Dealing with Request Data

The most important rule about web development is “Do not trust the user”. This is especially true for incoming request data on the input stream. With WSGI this is actually a bit harder than you would expect. Because of that Werkzeug wraps the request stream for you to save you from the most prominent problems with it.

Missing EOF Marker on Input Stream

The input stream has no end-of-file marker. If you would call the read() method on the wsgi.input stream you would cause your application to hang on conforming servers. This is actually intentional however painful. Werkzeug solves that problem by wrapping the input stream in a special LimitedStream. The input stream is exposed on the request objects as stream. This one is either an empty stream (if the form data was parsed) or a limited stream with the contents of the input stream.

When does Werkzeug Parse?

Werkzeug parses the incoming data under the following situations:

  • you access either form, files, or stream and the request method was POST or PUT.

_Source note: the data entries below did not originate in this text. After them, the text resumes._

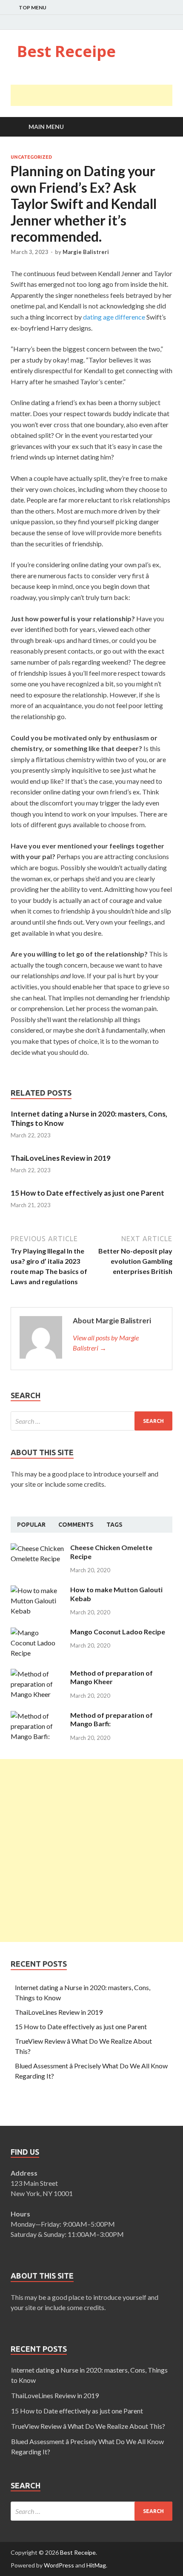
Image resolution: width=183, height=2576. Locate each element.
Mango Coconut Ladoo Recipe (117, 1632)
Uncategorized (31, 157)
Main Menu (46, 126)
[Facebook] (148, 22)
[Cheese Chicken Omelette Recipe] (37, 1548)
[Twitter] (159, 22)
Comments (76, 1524)
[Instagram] (170, 22)
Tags (114, 1524)
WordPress (59, 2565)
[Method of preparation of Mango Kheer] (37, 1674)
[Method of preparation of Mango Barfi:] (37, 1716)
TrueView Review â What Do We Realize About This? (88, 2426)
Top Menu (32, 7)
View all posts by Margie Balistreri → (106, 1343)
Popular (31, 1524)
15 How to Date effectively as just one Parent (87, 1192)
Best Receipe (66, 51)
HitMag (96, 2565)
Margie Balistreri (86, 251)
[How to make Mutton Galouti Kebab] (37, 1590)
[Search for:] (91, 1421)
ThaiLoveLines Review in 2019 (61, 1158)
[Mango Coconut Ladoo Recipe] (37, 1632)
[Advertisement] (97, 95)
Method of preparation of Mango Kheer (111, 1677)
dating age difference (114, 317)
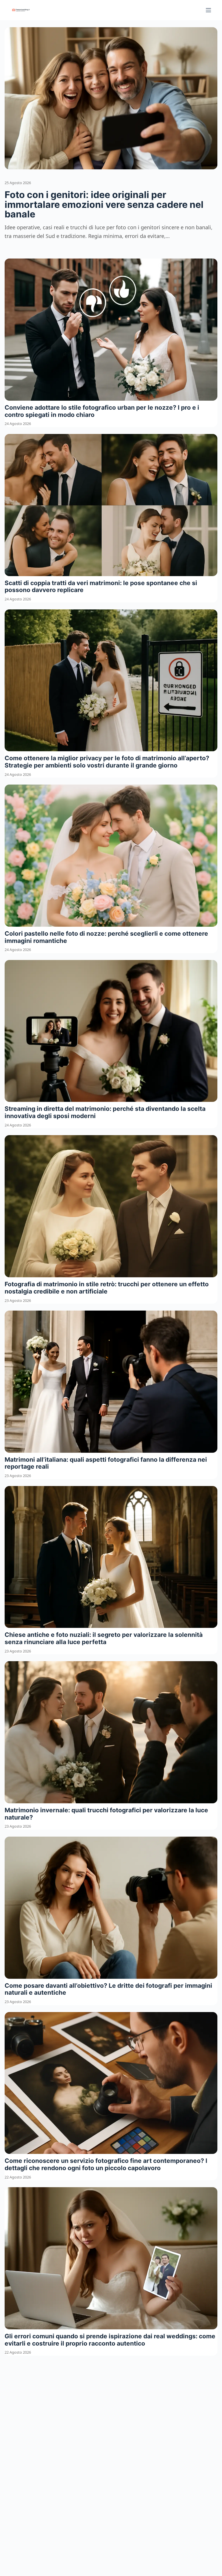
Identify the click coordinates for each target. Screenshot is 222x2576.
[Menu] (208, 10)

  • if you call parse_form_data().

These calls are not interchangeable. If you invoke parse_form_data() you must not use the request object or at least not the attributes that trigger the parsing process.

This is also true if you read from the wsgi.input stream before the parsing.

General rule: Leave the WSGI input stream alone. Especially in WSGI middlewares. Use either the parsing functions or the request object. Do not mix multiple WSGI utility libraries for form data parsing or anything else that works on the input stream.

How does it Parse?

The standard Werkzeug parsing behavior handles three cases:

  • input content type was multipart/form-data. In this situation the stream will be empty and form will contain the regular POST / PUT data, files will contain the uploaded files as FileStorage objects.

  • input content type was application/x-www-form-urlencoded. Then the stream will be empty and form will contain the regular POST / PUT data and files will be empty.

  • the input content type was neither of them, stream points to a LimitedStream with the input data for further processing.

Special note on the get_data method: Calling this loads the full request data into memory. This is only safe to do if the max_content_length is set. Also you can either read the stream or call get_data().

Limiting Request Data

The Request class provides a few attributes to control how much data is processed from the request body. This can help mitigate DoS attacks that craft the request in such a way that the server uses too many resources to handle it. Each of these limits will raise a RequestEntityTooLarge if they are exceeded.

  • max_content_length Stop reading request data after this number of bytes. It’s better to configure this in the WSGI server or HTTP server, rather than the WSGI application.

  • max_form_memory_size Stop reading request data if any form part is larger than this number of bytes. While file parts can be moved to disk, regular form field data is stored in memory only.

  • max_form_parts Stop reading request data if more than this number of parts are sent in multipart form data. This is useful to stop a very large number of very small parts, especially file parts. The default is 1000.

Using Werkzeug to set these limits is only one layer of protection. WSGI servers and HTTPS servers should set their own limits on size and timeouts. The operating system or container manager should set limits on memory and processing time for server processes.

If a 413 Content Too Large error is returned before the entire request is read, clients may show a “connection reset” failure instead of the 413 error. This is based on how the WSGI/HTTP server and client handle connections, it’s not something the WSGI application (Werkzeug) has control over.

How to extend Parsing?

Modern web applications transmit a lot more than multipart form data or url encoded data. To extend the capabilities, subclass Request or Request and add or extend methods.